**Exercise**.
For the listing below, the answer is an exact retyping of the lines from the one with "Click the orange 4.1 score badge" through the one with "The width and height of the screenshot is (747, 560).", both included, without pictures.

**Provided material**.
--- START ---

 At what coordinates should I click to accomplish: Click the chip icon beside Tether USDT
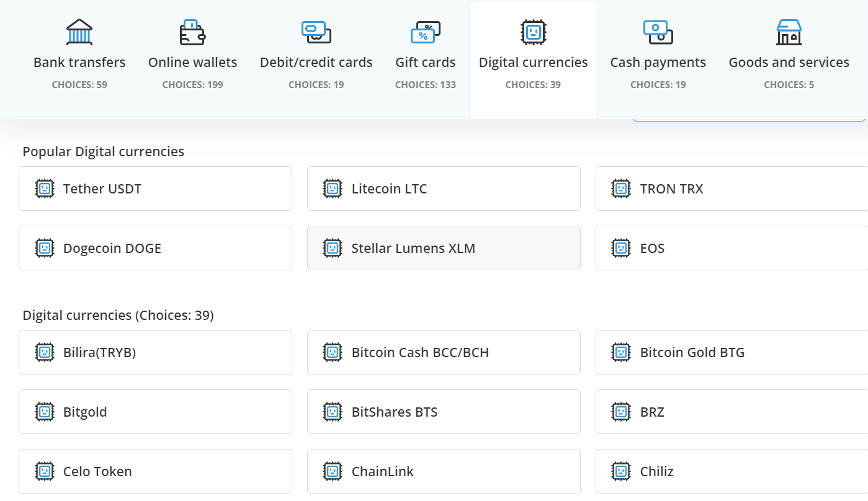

--- END ---
--- START ---

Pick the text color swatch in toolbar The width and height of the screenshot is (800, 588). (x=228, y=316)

--- END ---
--- START ---

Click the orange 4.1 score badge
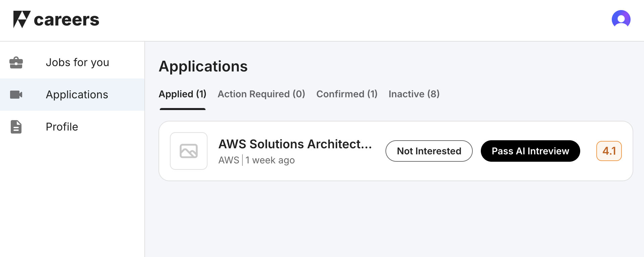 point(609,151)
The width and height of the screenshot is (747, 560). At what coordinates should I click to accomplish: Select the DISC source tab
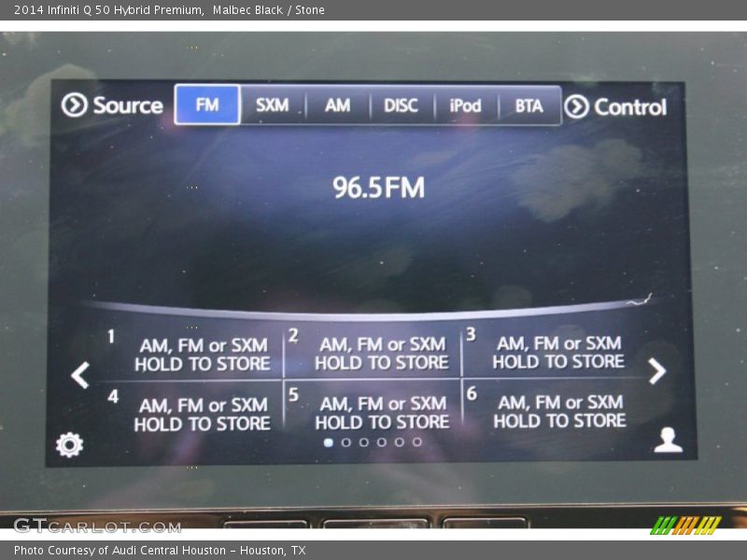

--- END ---

**Solution to the problem**.
Click the orange 4.1 score badge
 point(609,151)
The width and height of the screenshot is (747, 560). At what coordinates should I click to accomplish: Select the DISC source tab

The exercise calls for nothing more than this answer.